There are similar problems in several well-publicized studies that have found an association between the use of PDE5i and reduced risk of neurodegenerative aging of the Alzheimer’s type (Alzheimer’s). One well-publicized study using Medicare claims data from 7.23 million people found that use of sildenafil was associated with a remarkable 69% reduction in the risk of Alzheimer’s!
But here again, the the authors didn’t do anything to account for the confounding personal characteristics associated with regular use of an ED medication. The authors chose to compare users of PDE5i to users of four different drugs (diltiazem, glimepiride, losartan and metformin). The rationale was that other researchers are investigating two of these drugs (losartan and metformin) as potential therapies to protect against Alzheimer’s, so the authors figured that they were comparing one candidate Alzheimer’s prophylactic against several others.
In the case of metformin, this effort is likely doomed to failure — but that isn’t the central problem with using users of these drugs as a comparison group for PDE5i. As researchers from the University of North Carolina at Chapel Hill pointed out, none of the comparison drugs are used to treat ED, and doctors aren’t currently prescribing losartan or metformin as Alzheimer’s-prevention pills. Instead, losartan and metformin are used by people with entirely different health concerns and personal characteristics from PDE5i users. Comparing PDE5i users to users of these alternative drugs therefore doesn’t get at the question of confounding — with sexual activity itself, with loneliness, or with general good health — that we discussed above. associated with lower risk of dementia, while loneliness is associated with increased risk, and regular sexual activity and sexual satisfaction are associated with slower cognitive decline. Thus, the same kind of personal confounding in PDE5i users that we discussed in the mortality study remains a likely explanation for the association between PDE5i use and reduced risk of dementia.
After a back-and-forth with the UNC Chapel Hill researchers in the letters column of the Nature Aging journal, the authors agreed to issue a correction that more accurately characterized the role that their comparison drugs played in the analysis — but they left the analysis itself standing. A later study by the same authors used slightly better comparison drugs, but still failed to grapple with the distinct personal characteristics that likely separate most PDE5i users from people who use these other drugs.

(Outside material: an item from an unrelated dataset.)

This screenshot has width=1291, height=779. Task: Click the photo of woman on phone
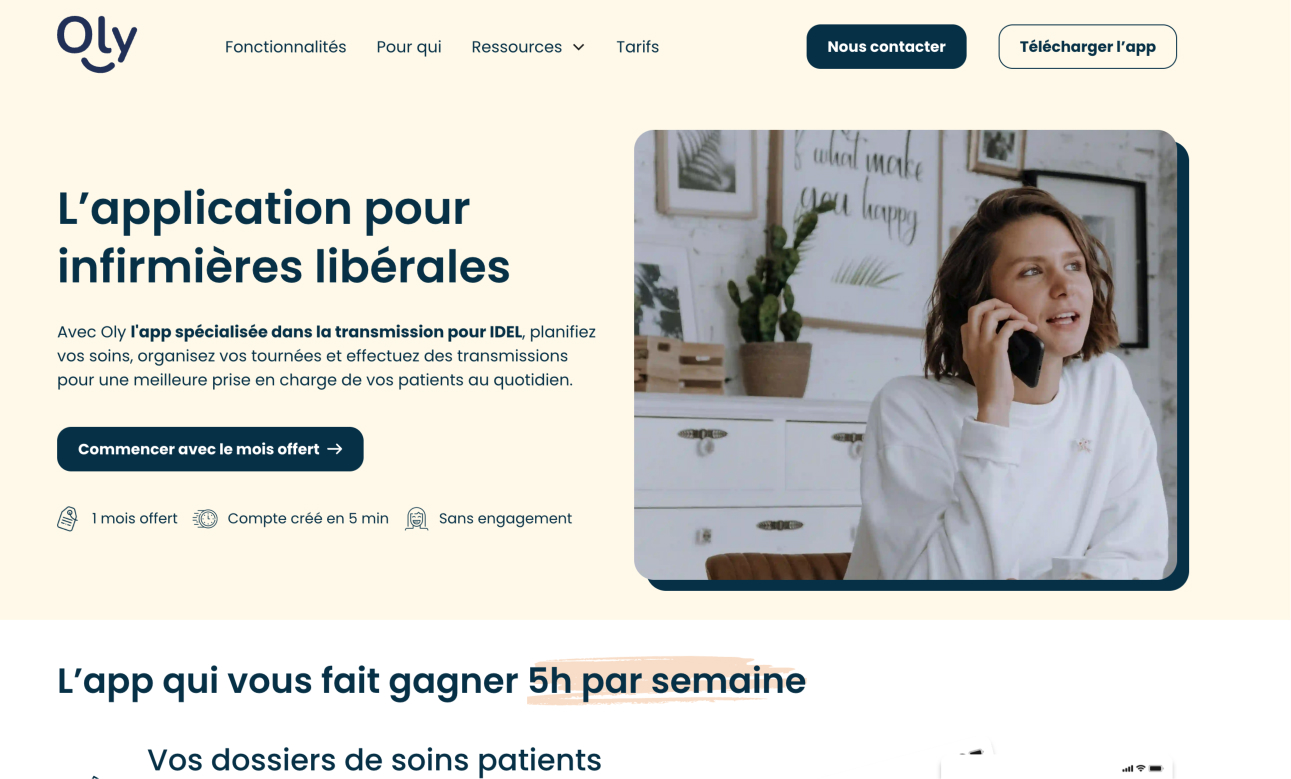click(x=905, y=355)
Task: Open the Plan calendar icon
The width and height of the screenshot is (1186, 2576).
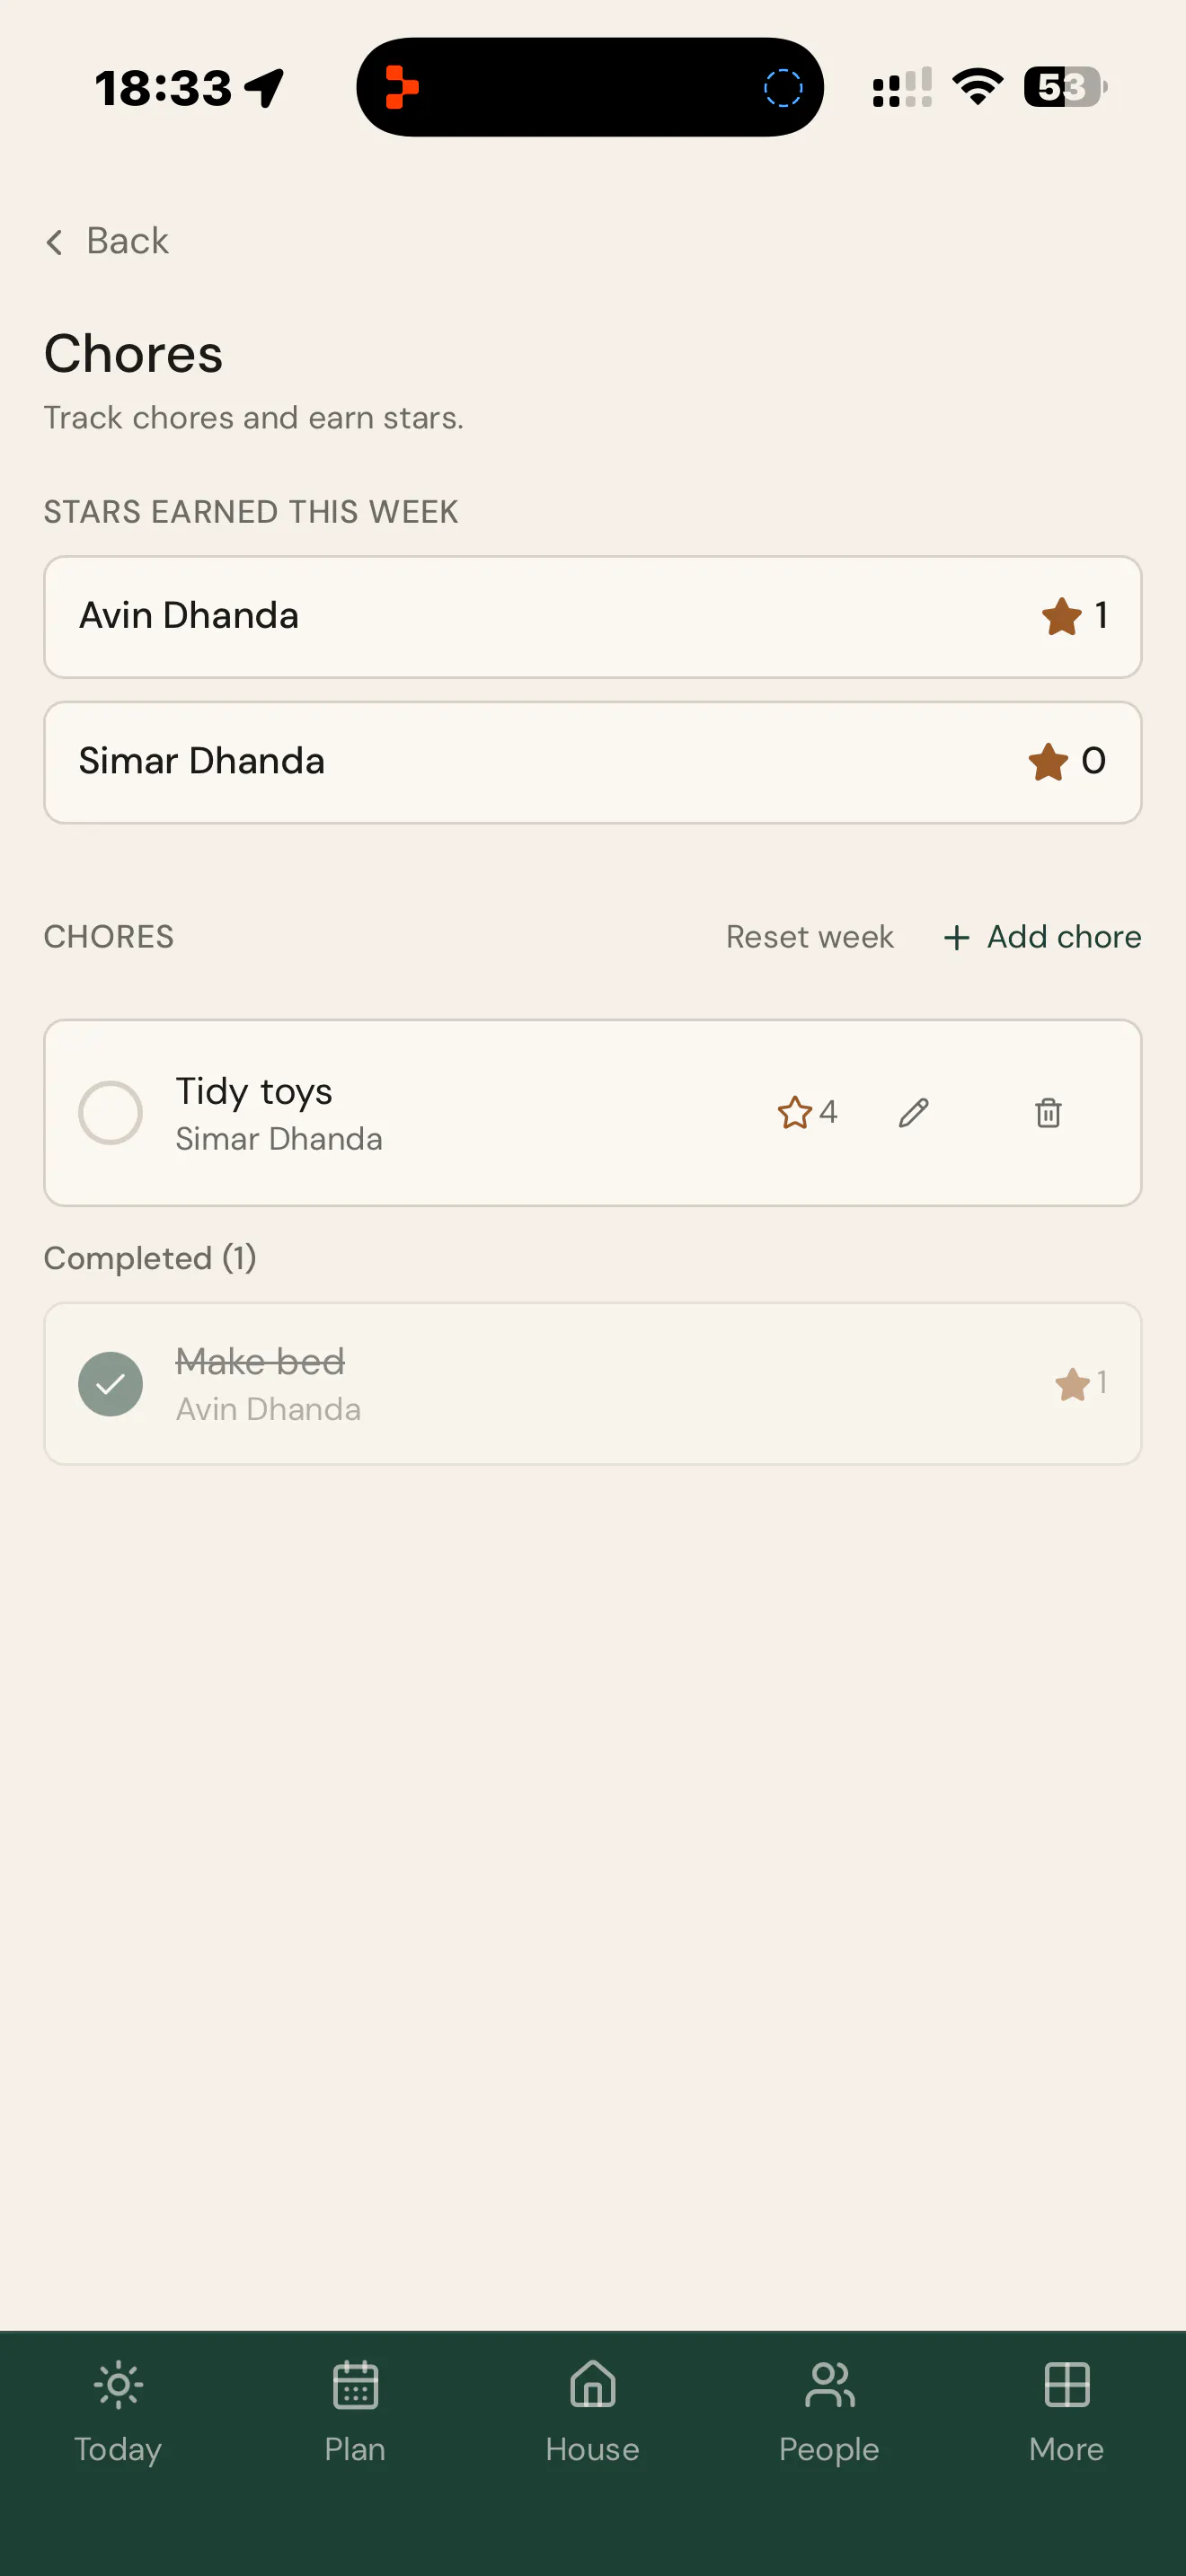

Fortunately, a group of researchers from Harvard, the National Institute on Aging (NIA), and elsewhere team came at the same question from an angle that bypasses all of these problems. This ”Drug Repurposing for Effective Alzheimer’s Medicines” (DREAM) team looked specifically at people who were using PDE5i for pulmonary hypertension (PH), not ED. Focusing on the PH indication jettisons the lifestyle baggage associated with the use of PDE5i for ED. As we’ve just discussed, men using PDE5i for ED tend to differ in critical ways from men the same age who aren’t using them. And while there are no good alternative drugs for ED whose users could be compared to PDE5i users, people with PH can choose among several classes of drugs to manage their condition.

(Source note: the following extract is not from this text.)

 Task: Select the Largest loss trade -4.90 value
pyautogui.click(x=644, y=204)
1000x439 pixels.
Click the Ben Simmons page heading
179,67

So by comparing people with PH who manage it with PDE5i to people with the same condition who use an entirely different class of drugs (endothelin receptor antagonists (ERAs)), the DREAM investigators could make apples-to-apples comparisons. Because all PH sufferers share the same health condition in common, any major difference in the risk of Alzheimer’s between people with PH who treat it with PDE5i versus those who treat it with ERAs is more likely to be the result of the drug itself rather than underlying differences in the kind of people who use PDE5i and those who don’t. And to further tighten up the analysis, the DREAM researchers further controlled for 76 additional confounding factors, including age, race, gender, low income, smoking, and various diseases, as well as running analyses to double-check for specific sources of methodological will-o’-the-wisps.
The result: “across four separate analytic approaches designed to address specific types of biases … we observed no evidence for a reduced risk of Alzheimer’s disease and related dementia with phosphodiesterase-5 inhibitors”.